Page MenuHomePhabricator

Create warmup procedure for MediaWiki app servers
Closed, ResolvedPublic

Description

Background

Following T221347 and T224491, the MW app servers are restarted more often (to avoid a dangerous and silent corruption bug that can affect live traffic). More details at T224857, but in short - we are trying to keep uptime as high as possible, whilst still trying to cut traffic before php7-opcache initiates its corruptive subroutines.

Keeping uptime high is preferred for operational comfort because restarting too often meant they are more often unavailable, thus reducing our capacity, as well as having to drain with slow requests etc., and other cascading issues.

But, there is an additional reason: Performance. MediaWiki can't live without caching. It depends on it.

Rationale

To make sure we are comfortable restarting servers more often, and as long-term preparation where MediaWIki app servers are contained spawned as-needed by automatically-scaled infrastructure.
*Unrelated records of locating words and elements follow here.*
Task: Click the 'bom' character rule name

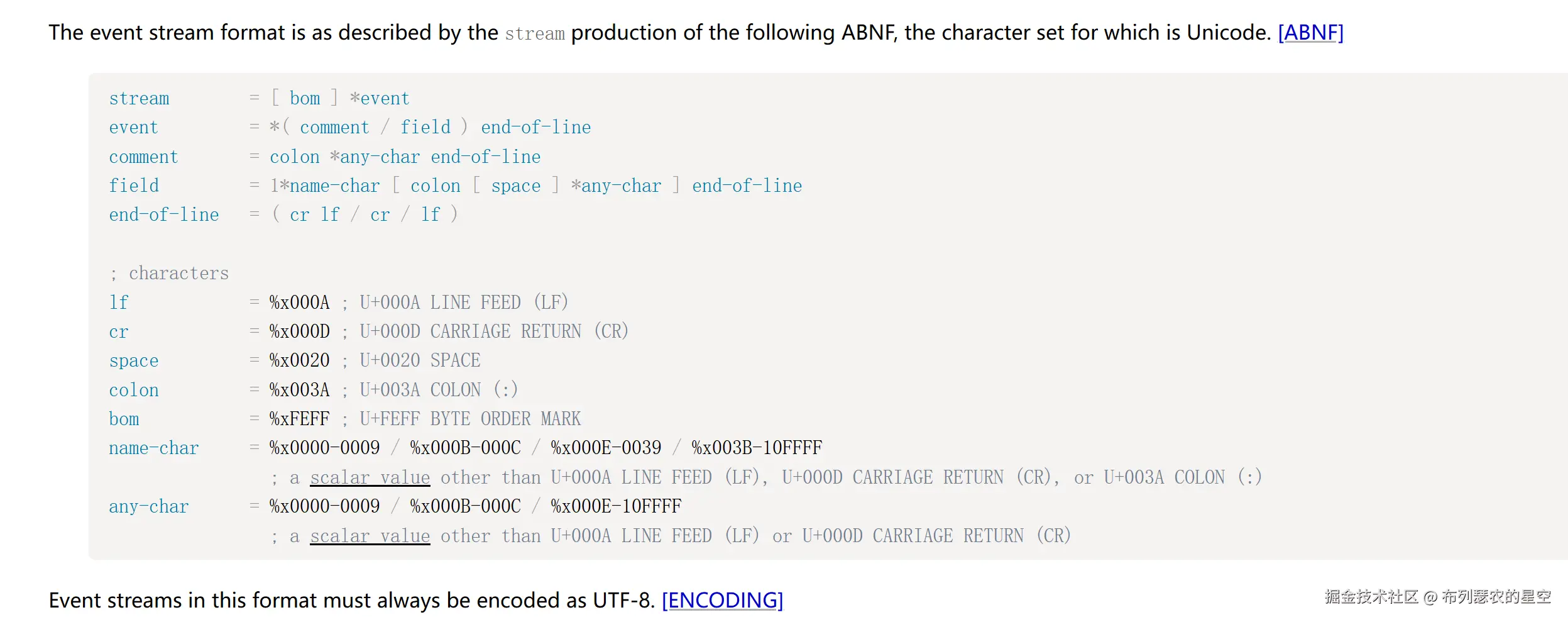Action: pyautogui.click(x=124, y=419)
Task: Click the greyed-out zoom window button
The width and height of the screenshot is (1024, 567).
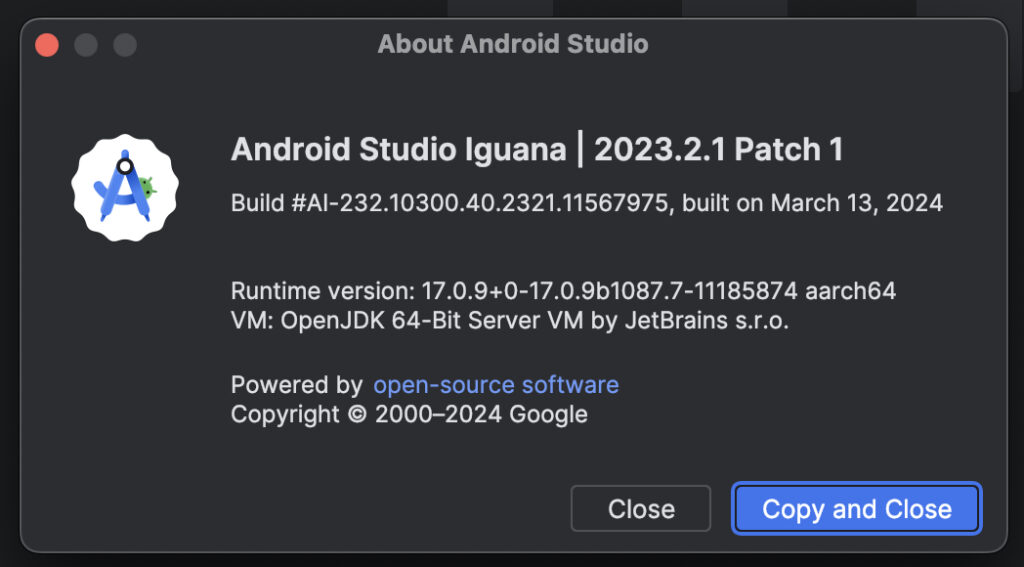Action: [124, 45]
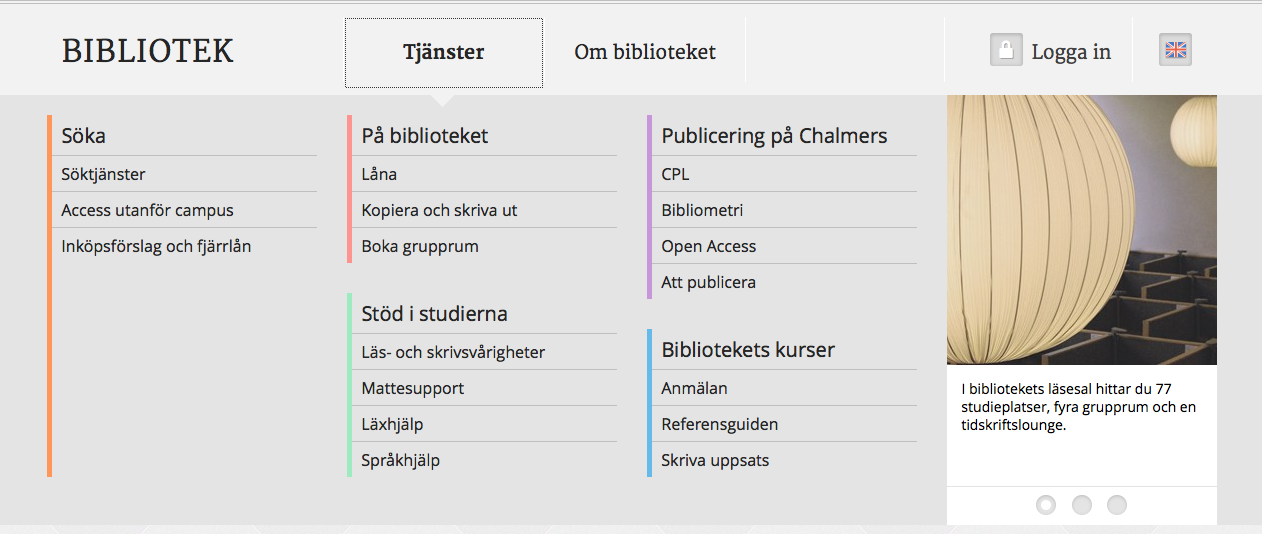Collapse the Tjänster mega menu
Viewport: 1262px width, 534px height.
tap(444, 53)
This means the average server might have a relatively short lifespan.

For that reality to have acceptable performance, we need to warm each server up before it starts responding to user requests.

Status quo

Over the past few years with HHVM, I've generally seen that on web servers (not considering job runners or api servers):

  1. HHVM will generally stay up for a week or more,
  2. APC has virtually no space limitation (it grows until it OOMs.. not great)
  3. APC will only remove values when they are expired, never due to space pressure.

When we first realised point 2 (sometimes in 2015?), Performance Team audited production MW code to look for any keys that don't have a TTL and make sure they all have a reasonable TTL (most things stay for minutes or hours, some things several days, and a small number of important things are allowed to last 2 weeks or a month).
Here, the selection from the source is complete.